──────── EXTRAIT DU DOCUMENT ────────
L’image des Portugais de France en 1972 : l’exemple de Pérenchies

LusoJornal était présent à la Journée de l’Europe, le 9 mai, au Complexe Culturel de l’Horloge, à Pérenchies (lire ICI), la Communauté portugaise tenant un stand animé par le Football Club des Portugais de Pérenchies.

Nous avons eu l’occasion d’échanger avec Philippe Jourdan, Président de l’association historique «Si Pérenchies m‘était contée…». Petite anecdote : la confrérie qui fait partie de cette association a comme décor vestimentaire les couleurs rouge et vert, couleurs du drapeau portugais. Ce sont les couleurs des Armoiries de la ville, un héritage des anciens seigneurs de ces terres.

La Communauté portugaise est présente dans la ville dès le début de la grande vague d’immigration portugaise des années 1960, une grande partie travaillant pour l’usine de textile Agache, principal employeur de la ville, et qui a été la plus importante entreprise française de filature de lin, en y employant 2.000 ouvriers, l’activité a cessé en 1990.
──────── DONNÉES SOURCES ────────
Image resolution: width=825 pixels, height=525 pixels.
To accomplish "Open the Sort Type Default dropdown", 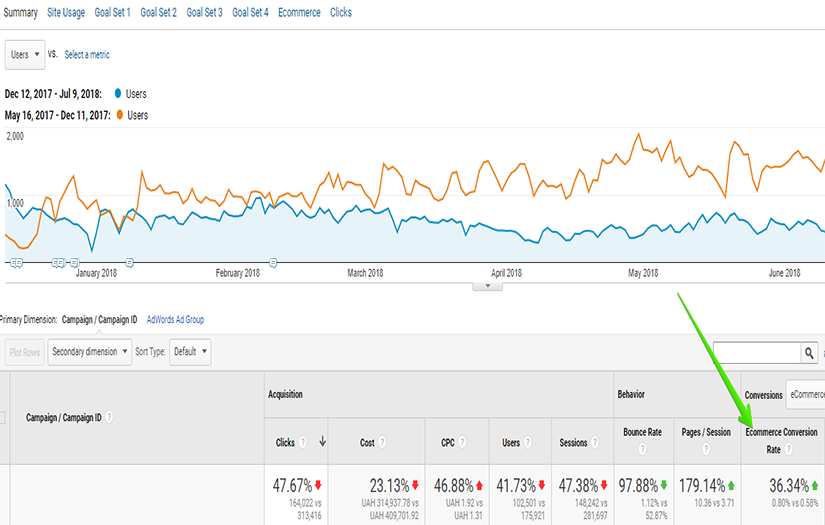I will 190,352.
────────
● **SÉRIE D'EXERCICES**
1/ Répondez à ces questions sur l'article sur les Portugais de Pérenchies :
(a) Dans quel lieu de Pérenchies s'est tenue la Journée de l'Europe du 9 mai ?
(b) Quelles couleurs forment le décor vestimentaire de la confrérie de l'association «Si Pérenchies m'était contée…» ?
(c) Combien d'ouvriers l'usine Agache employait-elle, et en quelle année son activité a-t-elle cessé ?
2/ Résumez l'article sur les Portugais de Pérenchies en deux phrases.
3/ Poursuivez l'article sur les Portugais de Pérenchies à partir de sa dernière phrase.
Les données n'ont aucun rapport avec l'article sur les Portugais de Pérenchies.

● **CORRIGÉS**
1/
(a) Au Complexe Culturel de l'Horloge.
(b) Le rouge et le vert.
(c) 2.000 ouvriers, et l'activité a cessé en 1990.

2/ Lors de la Journée de l'Europe du 9 mai à Pérenchies, où la Communauté portugaise tenait un stand, LusoJornal a échangé avec Philippe Jourdan, président d'une association historique dont la confrérie porte le rouge et le vert des Armoiries de la ville. Présents dès les années 1960, de nombreux Portugais travaillaient pour l'usine textile Agache, principal employeur de la ville et plus importante entreprise française de filature de lin, fermée en 1990.

3/
En 1972, 15% des ouvriers de l’usine étaient portugais. Les 163 ouvriers lusitaniens représentaient 65% des ouvriers étrangers de l’établissement.

Notons qu’actuellement une Maire-Adjointe de la ville est d’origine portugaise, Emília de Sousa epouse Balbo, Fernanda Rodrigues étant Conseillère municipale.

Philippe Jourdan, avec son association, est dans une période de classement et recherche d’informations sur le thème de la fête sur la ville. Il est tombé, presque par hasard, sur un rapport que nous transcrivons ci-dessous.

Philippe Jourdan nous dit : «Ce rapport daté de 1972 a été retrouvé dans de nombreux documents sur les Ets Agache en notre possession. Il n’avait pas été dépouillé. On n’en connaît pas son rédacteur. Il a pu être réalisé à destination des services sociaux de l’entreprise».

Il est évident qu’il faut voir le rapport en relation avec le contexte de l’époque. Cet écrit nous permet d’avoir une image de la situation des Portugais de France, l’image que la Communauté transmettait et tout spécialement celle habitant Pérenchies en 1972 et de la comparer au moment présent et ainsi voir l’évolution de la Communauté portugaise vis à vis de soit même et vis à vis de la Communauté française en général.

Beaucoup a changé, peut-être beaucoup reste à faire. À vous d’en juger.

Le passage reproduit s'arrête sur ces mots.